▸ **EXERCISE OBJECTIVE**:
Could you copy each line of the entries that contains "agent"?

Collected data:
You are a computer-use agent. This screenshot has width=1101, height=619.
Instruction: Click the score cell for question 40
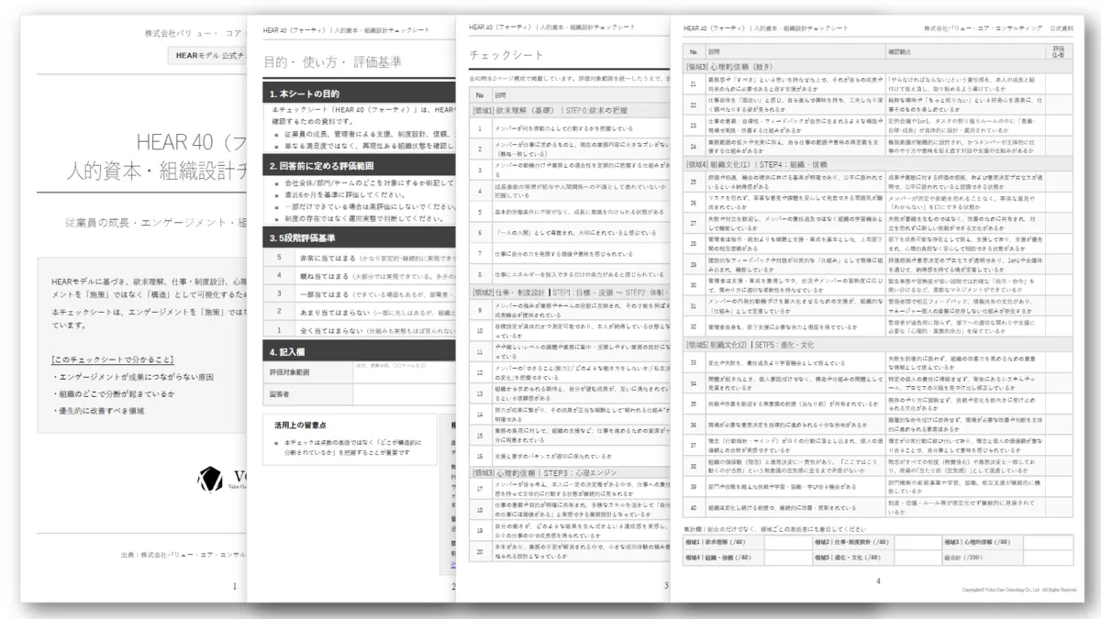pyautogui.click(x=1058, y=508)
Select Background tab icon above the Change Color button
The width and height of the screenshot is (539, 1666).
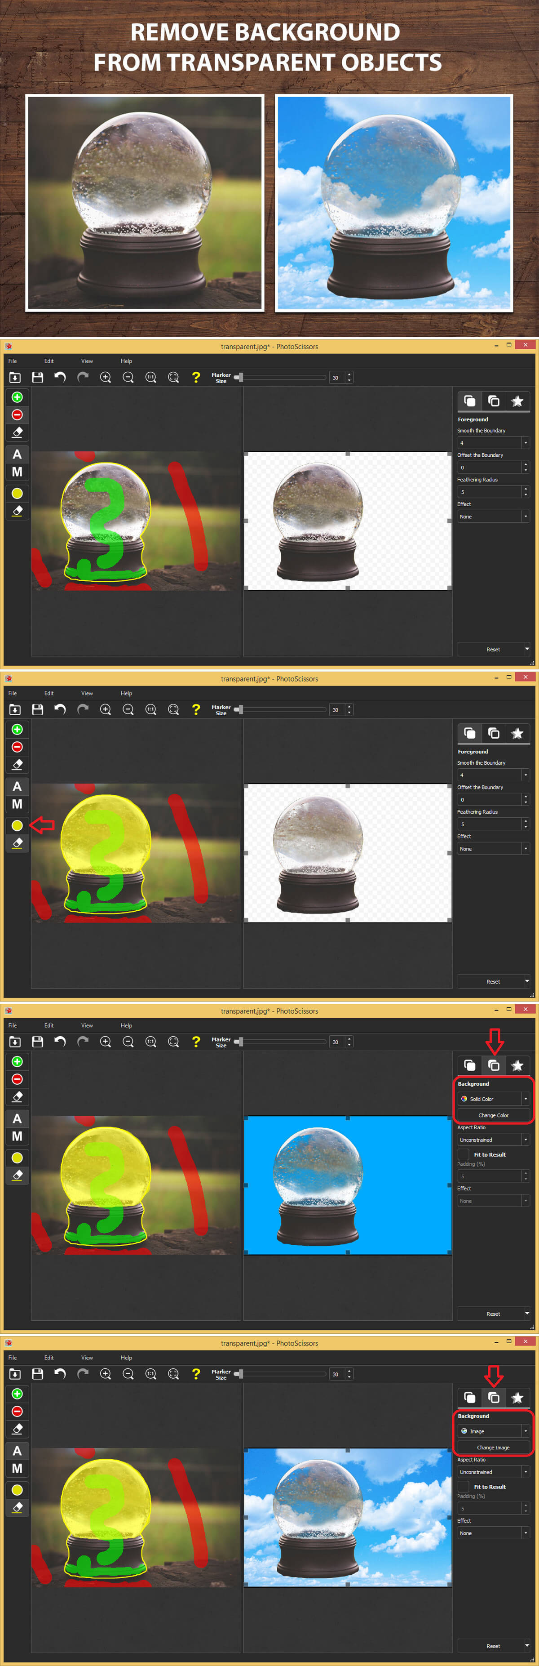tap(493, 1065)
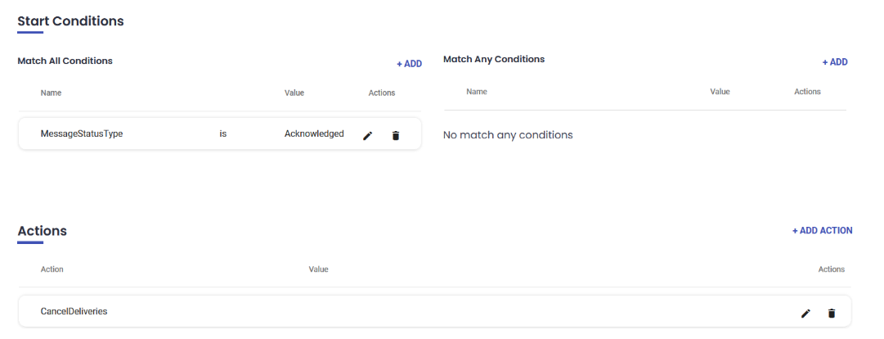Delete the CancelDeliveries action with trash icon
Image resolution: width=884 pixels, height=339 pixels.
click(832, 313)
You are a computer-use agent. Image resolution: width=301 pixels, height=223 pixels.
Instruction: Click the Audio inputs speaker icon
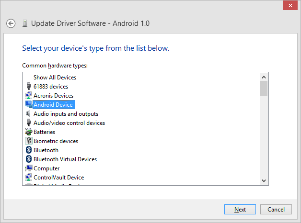point(28,114)
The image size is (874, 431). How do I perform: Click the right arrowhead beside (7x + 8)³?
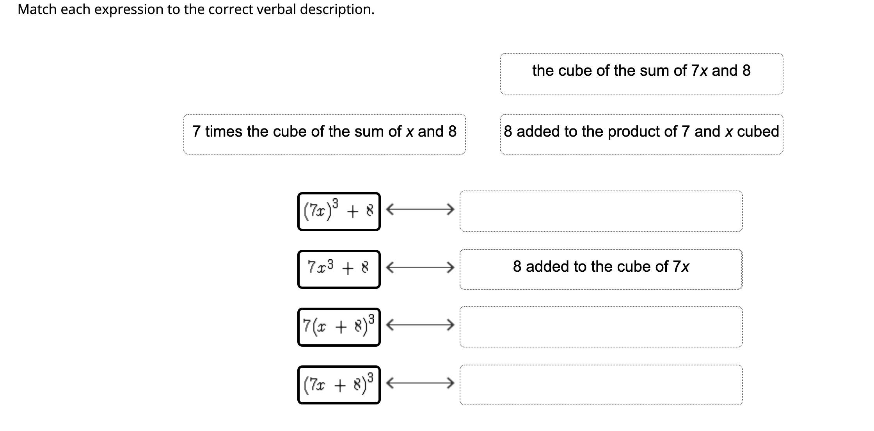[451, 383]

▸ **EXERCISE ANSWER**:
You are a computer-use agent. This screenshot has width=1101, height=619.
You are a computer-use agent. Image resolution: width=301 pixels, height=223 pixels.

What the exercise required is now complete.